Coolier - 新生・東方創想話

ウソ?ホント?

2009/05/27 06:20:08
最終更新
サイズ
5.59KB
ページ数
1
閲覧数
1210
評価数
11/33
POINT
1910
Rate
11.38

分類タグ


「ただいま。あれ、サニーは?」
 私が日課の散歩から帰ると、家にはスターしかいなかった。
「おかえり。サニーはなんか、さっき出かけちゃった」
「そっか。そういえば、スターは昨日作ったプリン、もう食べた?」
「うん。昨日の夜、食べちゃった」
「早っ」
「美味しかったよ」
 ほわほわとした笑顔がまぶしい。
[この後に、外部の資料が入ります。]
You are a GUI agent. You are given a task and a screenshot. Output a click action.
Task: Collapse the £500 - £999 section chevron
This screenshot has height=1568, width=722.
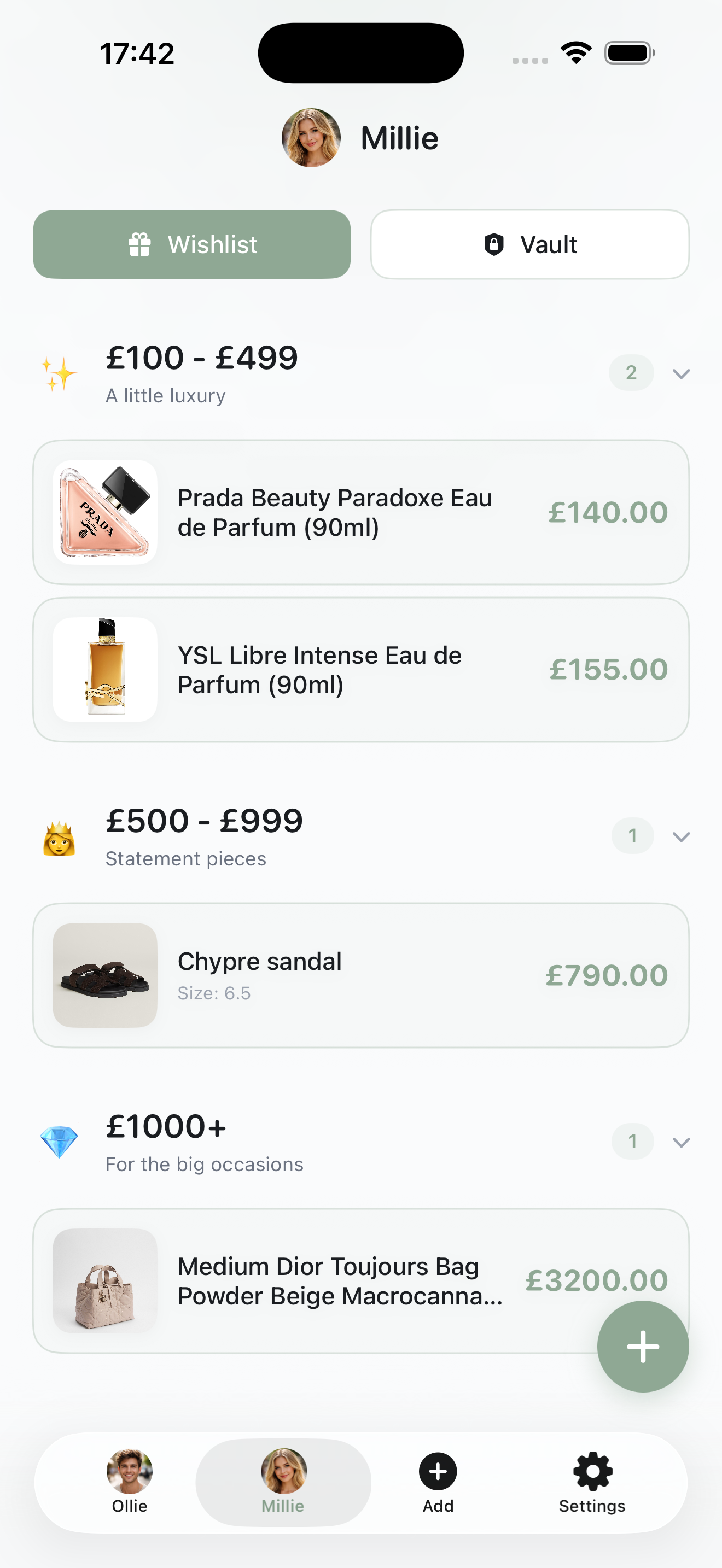[680, 837]
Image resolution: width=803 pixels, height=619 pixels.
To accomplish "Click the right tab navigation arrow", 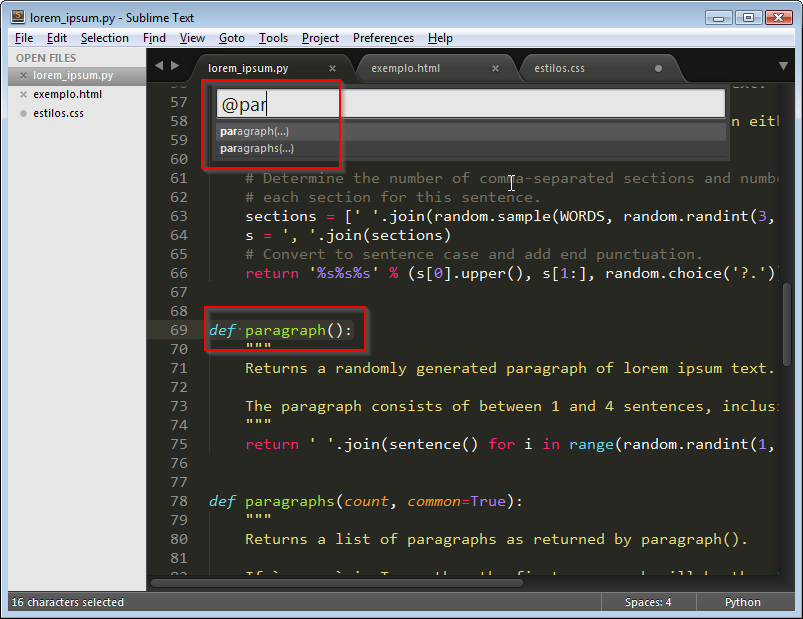I will point(175,66).
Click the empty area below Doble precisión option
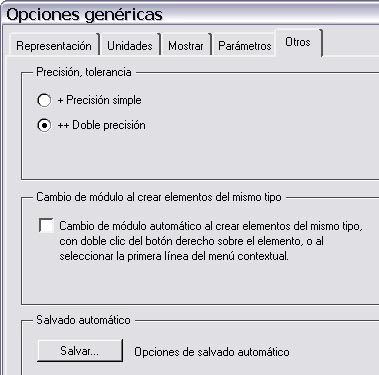This screenshot has height=375, width=379. (x=200, y=157)
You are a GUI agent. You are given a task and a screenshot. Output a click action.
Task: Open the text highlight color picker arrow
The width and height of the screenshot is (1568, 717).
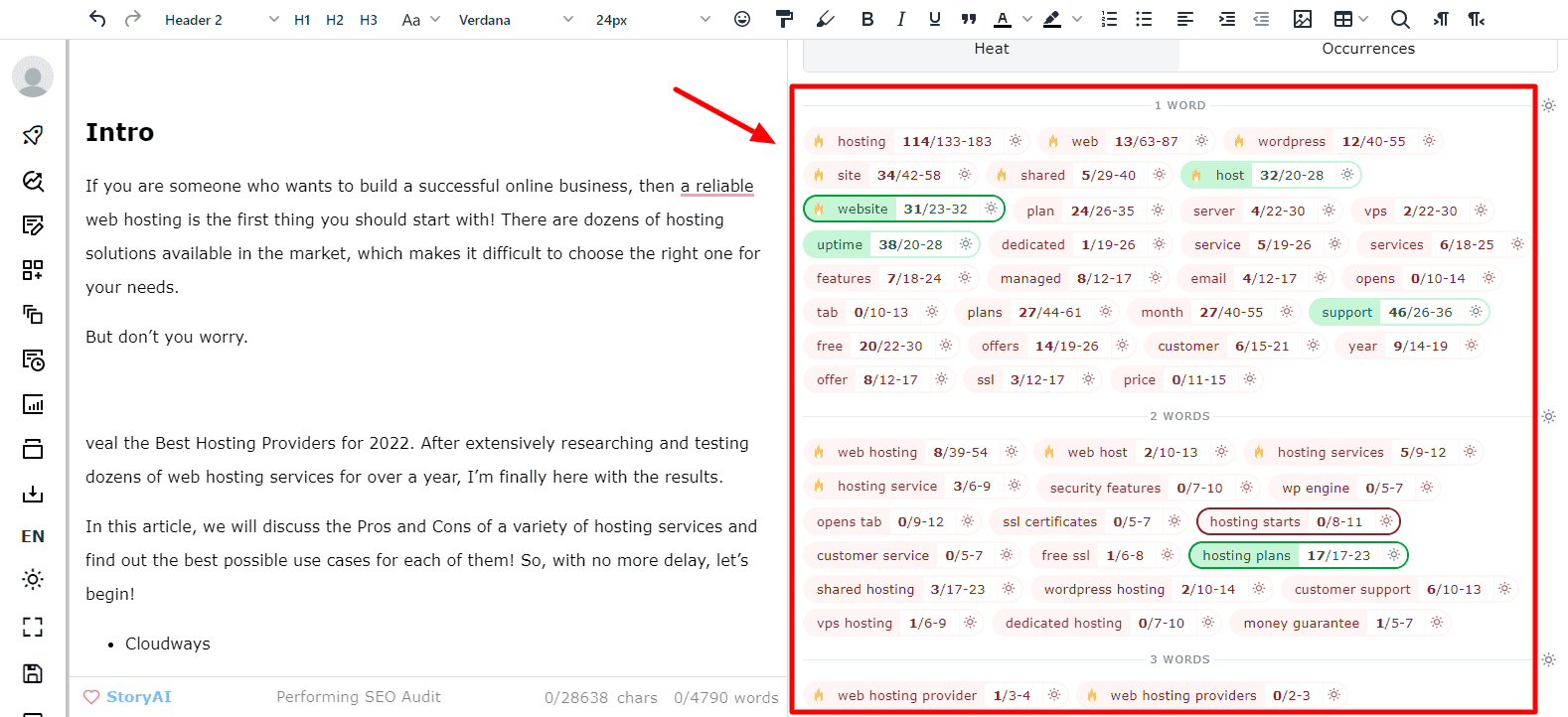[1077, 20]
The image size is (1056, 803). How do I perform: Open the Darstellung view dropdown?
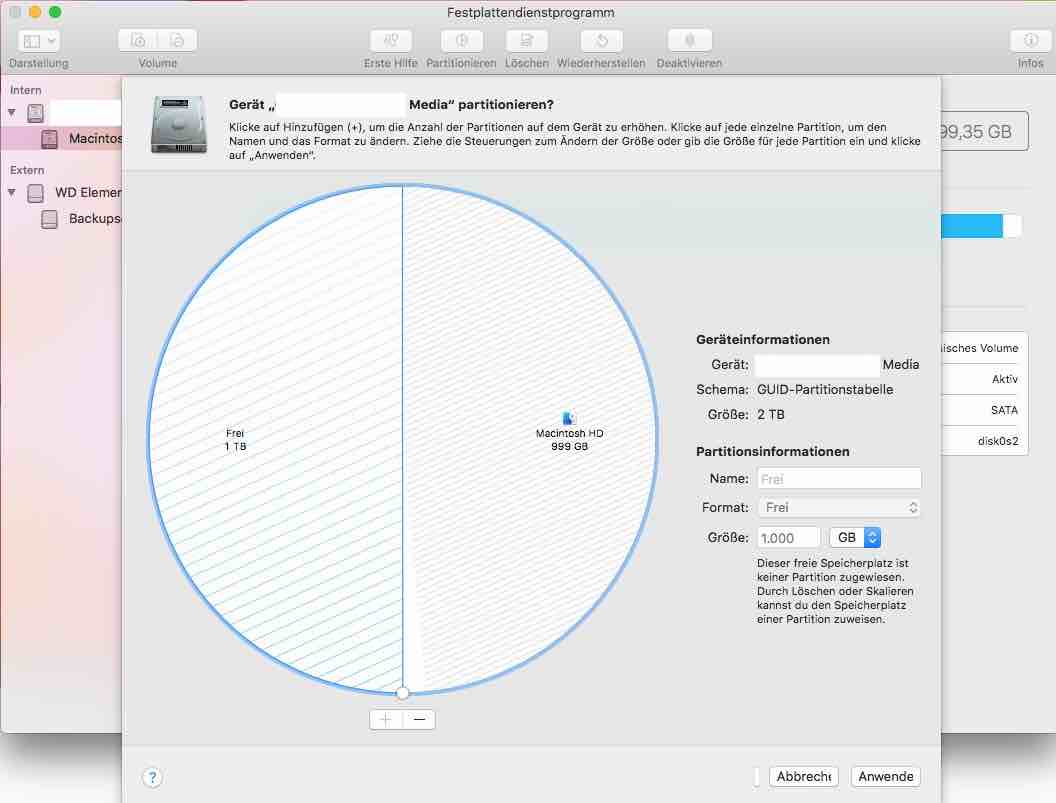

それにしても、スターは行動がはやいなぁ。

 ――うん、昨日は楽しかった。
 急に、サニーが甘いもの食べたい! 
 って言うから、皆で相談してプリンを作ることにしたの。
 里まで行って、新鮮な卵をちょこっともらってきて……。
 サニーがヘマして、鶏に見つかっちゃったのには驚いたわ。
 クケー!ってくちばしでつつかれそうになって、急いで逃げてきた。
 おかげでちょっとしか卵は手に入らなかったから、三つ作るのがやっとだったよ。
 時計を眺める。もうちょっとでおやつかな。
 だったら、サニーの帰りを待って一緒に食べようかな。
 プリンって、はじめて作ったから楽しみ。いちばん手際がよかったのはスターだった。
 私のも、おいしくできてるといいけど……。
「たっだいまー!」
 そうこうしているうちにサニーが帰ってきた。なにか両手にかかえてる。
「おかえり、サニー。なにそれ?」
「お帰り。また香霖堂?」
 ふっふっふ、と胸を張って勿体ぶっている。
 見たところ、ただのガラクタみたいなんだけど。
「面白そうなものがあったからもらってきたの!」
「非、合法的に?」
「スター、それは、しー」
 サニーが口元に人さし指をあてて口をつむぐようにいう。
 あそこの店主はなにをやっているんだろうか。こんなんで大丈夫なのか。
「で、それはなに?」
 気になったので訪ねてみる。
「ふっふっふ……よくぞ聞いてくれた。これは嘘発見器といって」
「うさんくさっ」
 なんだかそのネーミング自体が嘘くさい……。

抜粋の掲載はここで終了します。